### What the task asks
Write out again, exactly, the lines of the listing below from the first one through the one that contains "Click the search box", and no other lines.
——
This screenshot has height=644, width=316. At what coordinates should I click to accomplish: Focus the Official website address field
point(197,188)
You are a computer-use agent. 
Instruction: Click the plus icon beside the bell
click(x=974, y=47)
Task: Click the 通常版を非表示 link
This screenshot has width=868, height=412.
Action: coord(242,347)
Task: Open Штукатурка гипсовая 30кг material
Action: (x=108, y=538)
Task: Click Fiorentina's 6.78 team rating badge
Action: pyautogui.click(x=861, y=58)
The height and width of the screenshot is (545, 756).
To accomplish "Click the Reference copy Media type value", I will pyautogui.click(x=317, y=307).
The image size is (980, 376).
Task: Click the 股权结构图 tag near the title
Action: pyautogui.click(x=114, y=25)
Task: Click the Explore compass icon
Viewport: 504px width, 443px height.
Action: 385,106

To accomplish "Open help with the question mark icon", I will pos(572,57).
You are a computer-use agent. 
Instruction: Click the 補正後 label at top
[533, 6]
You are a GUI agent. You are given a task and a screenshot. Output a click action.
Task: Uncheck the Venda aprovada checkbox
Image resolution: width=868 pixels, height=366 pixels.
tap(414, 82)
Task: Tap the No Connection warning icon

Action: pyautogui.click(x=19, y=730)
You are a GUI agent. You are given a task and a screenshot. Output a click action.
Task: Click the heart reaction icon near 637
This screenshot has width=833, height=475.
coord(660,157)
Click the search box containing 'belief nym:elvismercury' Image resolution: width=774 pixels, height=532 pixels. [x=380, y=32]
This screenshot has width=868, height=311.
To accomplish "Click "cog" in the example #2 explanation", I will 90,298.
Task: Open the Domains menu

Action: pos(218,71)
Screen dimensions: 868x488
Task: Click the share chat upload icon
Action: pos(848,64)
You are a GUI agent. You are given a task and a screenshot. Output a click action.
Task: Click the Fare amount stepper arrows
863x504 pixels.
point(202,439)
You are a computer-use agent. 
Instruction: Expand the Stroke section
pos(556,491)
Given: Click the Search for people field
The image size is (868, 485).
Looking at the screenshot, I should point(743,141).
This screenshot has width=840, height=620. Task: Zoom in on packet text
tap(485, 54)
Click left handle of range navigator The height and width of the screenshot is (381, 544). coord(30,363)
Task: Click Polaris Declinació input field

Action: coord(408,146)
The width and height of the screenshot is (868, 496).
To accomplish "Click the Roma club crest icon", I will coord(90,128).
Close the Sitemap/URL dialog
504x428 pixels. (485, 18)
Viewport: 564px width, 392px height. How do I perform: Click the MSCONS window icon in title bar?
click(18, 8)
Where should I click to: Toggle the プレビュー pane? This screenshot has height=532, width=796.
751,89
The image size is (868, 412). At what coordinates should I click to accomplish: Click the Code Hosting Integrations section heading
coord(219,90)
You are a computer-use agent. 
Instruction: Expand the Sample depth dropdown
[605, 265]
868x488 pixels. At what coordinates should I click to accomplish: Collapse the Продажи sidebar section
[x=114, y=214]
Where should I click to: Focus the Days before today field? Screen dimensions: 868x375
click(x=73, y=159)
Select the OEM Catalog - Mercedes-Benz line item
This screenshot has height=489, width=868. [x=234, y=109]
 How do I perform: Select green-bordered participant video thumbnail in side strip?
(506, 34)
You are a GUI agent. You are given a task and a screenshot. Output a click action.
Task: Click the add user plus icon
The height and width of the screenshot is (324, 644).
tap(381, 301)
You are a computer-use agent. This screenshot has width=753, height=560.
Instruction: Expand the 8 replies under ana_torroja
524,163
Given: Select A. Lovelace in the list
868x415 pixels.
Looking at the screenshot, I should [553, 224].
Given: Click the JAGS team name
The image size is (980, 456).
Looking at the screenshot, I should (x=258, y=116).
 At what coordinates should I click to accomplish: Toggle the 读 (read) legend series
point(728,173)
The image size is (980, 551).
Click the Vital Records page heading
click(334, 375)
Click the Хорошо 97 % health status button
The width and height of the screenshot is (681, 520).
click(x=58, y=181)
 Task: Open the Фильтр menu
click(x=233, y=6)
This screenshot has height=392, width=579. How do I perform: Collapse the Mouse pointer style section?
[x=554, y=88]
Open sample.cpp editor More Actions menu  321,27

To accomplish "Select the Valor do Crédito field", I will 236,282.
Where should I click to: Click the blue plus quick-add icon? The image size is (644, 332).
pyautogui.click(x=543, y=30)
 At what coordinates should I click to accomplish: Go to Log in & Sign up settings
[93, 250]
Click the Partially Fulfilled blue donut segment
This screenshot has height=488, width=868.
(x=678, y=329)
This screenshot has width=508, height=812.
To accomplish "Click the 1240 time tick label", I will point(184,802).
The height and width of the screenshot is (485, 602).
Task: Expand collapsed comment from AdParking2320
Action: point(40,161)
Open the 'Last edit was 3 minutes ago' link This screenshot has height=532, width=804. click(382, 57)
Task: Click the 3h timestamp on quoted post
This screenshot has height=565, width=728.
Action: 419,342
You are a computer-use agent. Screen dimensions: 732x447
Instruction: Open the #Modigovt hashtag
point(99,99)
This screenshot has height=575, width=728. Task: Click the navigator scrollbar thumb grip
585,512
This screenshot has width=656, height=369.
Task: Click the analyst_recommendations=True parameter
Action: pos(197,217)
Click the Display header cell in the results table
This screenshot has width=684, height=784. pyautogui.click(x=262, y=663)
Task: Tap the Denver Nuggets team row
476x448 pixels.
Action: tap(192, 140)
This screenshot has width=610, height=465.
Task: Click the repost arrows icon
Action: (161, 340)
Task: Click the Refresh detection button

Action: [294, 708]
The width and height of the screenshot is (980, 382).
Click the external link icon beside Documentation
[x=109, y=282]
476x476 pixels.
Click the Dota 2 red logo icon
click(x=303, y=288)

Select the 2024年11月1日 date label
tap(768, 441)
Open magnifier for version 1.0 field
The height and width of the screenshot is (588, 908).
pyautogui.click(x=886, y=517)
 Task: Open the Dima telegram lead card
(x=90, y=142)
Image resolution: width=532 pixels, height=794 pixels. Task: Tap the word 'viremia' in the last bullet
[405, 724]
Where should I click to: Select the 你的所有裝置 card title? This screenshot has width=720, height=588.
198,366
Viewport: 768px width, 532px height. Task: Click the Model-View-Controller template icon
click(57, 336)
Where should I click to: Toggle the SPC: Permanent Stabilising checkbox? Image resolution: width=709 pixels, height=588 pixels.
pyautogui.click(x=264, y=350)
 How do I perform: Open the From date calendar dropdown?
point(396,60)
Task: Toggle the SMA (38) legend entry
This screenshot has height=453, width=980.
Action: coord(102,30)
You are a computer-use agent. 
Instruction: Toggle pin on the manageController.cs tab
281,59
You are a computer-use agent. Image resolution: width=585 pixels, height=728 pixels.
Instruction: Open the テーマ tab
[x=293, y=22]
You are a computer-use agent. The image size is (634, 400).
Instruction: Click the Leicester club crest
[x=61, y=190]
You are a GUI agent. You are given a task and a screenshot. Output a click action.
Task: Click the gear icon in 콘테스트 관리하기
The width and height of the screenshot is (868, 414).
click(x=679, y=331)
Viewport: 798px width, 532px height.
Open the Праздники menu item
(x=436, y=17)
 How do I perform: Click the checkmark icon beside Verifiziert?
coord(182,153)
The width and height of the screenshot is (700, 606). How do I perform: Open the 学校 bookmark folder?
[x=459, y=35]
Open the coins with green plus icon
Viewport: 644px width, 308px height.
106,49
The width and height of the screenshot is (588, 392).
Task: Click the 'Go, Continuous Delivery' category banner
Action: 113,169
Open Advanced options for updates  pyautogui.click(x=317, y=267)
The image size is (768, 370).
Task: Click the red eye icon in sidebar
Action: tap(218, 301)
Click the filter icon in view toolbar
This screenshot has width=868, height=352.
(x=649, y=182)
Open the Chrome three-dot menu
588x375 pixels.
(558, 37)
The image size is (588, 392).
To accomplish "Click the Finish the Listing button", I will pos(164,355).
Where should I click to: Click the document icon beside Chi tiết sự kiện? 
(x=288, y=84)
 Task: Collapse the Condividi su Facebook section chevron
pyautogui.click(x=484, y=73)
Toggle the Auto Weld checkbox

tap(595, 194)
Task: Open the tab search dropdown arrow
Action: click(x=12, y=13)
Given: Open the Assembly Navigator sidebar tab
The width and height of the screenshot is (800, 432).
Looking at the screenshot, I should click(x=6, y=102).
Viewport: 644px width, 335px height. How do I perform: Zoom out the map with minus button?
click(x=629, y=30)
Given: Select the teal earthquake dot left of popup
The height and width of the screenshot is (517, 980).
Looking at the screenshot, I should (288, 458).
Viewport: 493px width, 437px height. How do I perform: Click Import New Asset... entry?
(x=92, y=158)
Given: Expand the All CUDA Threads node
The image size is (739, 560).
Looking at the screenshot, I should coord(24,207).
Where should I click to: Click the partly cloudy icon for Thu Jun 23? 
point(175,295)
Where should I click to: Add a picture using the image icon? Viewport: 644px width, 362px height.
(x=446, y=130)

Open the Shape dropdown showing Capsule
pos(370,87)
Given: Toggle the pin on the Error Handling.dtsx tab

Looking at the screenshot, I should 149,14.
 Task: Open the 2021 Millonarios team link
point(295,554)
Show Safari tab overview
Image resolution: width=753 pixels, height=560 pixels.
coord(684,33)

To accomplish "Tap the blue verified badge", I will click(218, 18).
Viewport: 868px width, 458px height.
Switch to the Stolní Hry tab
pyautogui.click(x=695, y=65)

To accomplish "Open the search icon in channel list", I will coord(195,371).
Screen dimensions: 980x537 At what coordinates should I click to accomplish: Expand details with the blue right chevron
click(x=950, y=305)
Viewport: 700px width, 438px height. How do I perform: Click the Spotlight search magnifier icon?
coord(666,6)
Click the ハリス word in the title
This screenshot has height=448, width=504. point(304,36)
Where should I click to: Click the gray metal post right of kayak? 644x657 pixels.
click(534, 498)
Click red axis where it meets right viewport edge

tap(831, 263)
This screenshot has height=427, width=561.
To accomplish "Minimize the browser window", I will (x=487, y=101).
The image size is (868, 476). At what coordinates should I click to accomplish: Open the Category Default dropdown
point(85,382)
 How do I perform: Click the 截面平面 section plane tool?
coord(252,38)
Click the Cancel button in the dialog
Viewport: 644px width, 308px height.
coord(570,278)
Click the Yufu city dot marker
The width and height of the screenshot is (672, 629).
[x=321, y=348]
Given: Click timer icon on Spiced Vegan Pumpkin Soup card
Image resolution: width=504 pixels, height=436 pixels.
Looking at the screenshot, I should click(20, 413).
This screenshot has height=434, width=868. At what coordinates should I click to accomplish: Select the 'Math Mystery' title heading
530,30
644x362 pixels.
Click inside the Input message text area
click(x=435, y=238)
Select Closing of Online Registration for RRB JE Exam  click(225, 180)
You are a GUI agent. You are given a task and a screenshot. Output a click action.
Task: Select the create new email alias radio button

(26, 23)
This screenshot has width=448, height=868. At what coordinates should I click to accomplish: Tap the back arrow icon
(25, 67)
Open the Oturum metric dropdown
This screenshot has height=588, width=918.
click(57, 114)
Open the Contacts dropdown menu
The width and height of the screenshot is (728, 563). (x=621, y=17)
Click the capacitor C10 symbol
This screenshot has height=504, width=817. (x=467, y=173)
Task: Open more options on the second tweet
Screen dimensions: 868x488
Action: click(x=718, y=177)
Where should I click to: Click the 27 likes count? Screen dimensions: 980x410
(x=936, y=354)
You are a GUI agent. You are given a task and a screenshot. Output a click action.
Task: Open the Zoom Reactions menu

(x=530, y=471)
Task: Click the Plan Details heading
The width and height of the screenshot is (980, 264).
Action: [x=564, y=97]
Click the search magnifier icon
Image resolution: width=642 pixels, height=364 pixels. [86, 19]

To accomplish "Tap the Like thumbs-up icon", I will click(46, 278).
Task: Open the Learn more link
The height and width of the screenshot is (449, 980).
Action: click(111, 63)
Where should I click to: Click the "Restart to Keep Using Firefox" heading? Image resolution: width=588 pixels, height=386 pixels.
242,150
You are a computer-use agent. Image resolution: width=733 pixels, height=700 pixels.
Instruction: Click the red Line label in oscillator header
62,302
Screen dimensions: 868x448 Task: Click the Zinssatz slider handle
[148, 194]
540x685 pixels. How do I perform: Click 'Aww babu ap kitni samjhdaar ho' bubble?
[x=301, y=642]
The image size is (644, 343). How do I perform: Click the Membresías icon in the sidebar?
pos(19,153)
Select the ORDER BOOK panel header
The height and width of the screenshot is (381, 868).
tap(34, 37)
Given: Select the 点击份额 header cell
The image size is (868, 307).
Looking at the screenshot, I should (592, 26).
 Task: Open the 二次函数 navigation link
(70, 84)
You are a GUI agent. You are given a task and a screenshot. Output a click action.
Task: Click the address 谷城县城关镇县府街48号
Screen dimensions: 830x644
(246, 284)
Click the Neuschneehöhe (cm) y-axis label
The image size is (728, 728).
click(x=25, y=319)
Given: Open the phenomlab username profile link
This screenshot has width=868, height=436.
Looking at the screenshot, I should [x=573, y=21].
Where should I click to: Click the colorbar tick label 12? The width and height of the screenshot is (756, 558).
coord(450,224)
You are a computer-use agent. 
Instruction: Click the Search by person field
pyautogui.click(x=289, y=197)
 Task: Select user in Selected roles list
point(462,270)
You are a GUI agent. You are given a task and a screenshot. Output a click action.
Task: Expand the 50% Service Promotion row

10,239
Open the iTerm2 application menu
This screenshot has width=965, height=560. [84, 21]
——
### Reply
This screenshot has height=644, width=316. At what coordinates should I click to accomplish: Focus the Official website address field
point(197,188)
You are a computer-use agent. 
Instruction: Click the plus icon beside the bell
click(x=974, y=47)
Task: Click the 通常版を非表示 link
This screenshot has width=868, height=412.
Action: coord(242,347)
Task: Open Штукатурка гипсовая 30кг material
Action: (x=108, y=538)
Task: Click Fiorentina's 6.78 team rating badge
Action: pyautogui.click(x=861, y=58)
The height and width of the screenshot is (545, 756).
To accomplish "Click the Reference copy Media type value", I will pyautogui.click(x=317, y=307).
The image size is (980, 376).
Task: Click the 股权结构图 tag near the title
Action: pyautogui.click(x=114, y=25)
Task: Click the Explore compass icon
Viewport: 504px width, 443px height.
Action: 385,106

To accomplish "Open help with the question mark icon", I will pos(572,57).
You are a computer-use agent. 
Instruction: Click the 補正後 label at top
[533, 6]
You are a GUI agent. You are given a task and a screenshot. Output a click action.
Task: Uncheck the Venda aprovada checkbox
Image resolution: width=868 pixels, height=366 pixels.
tap(414, 82)
Task: Tap the No Connection warning icon

Action: pyautogui.click(x=19, y=730)
You are a GUI agent. You are given a task and a screenshot. Output a click action.
Task: Click the heart reaction icon near 637
This screenshot has width=833, height=475.
coord(660,157)
Click the search box containing 'belief nym:elvismercury' Image resolution: width=774 pixels, height=532 pixels. [x=380, y=32]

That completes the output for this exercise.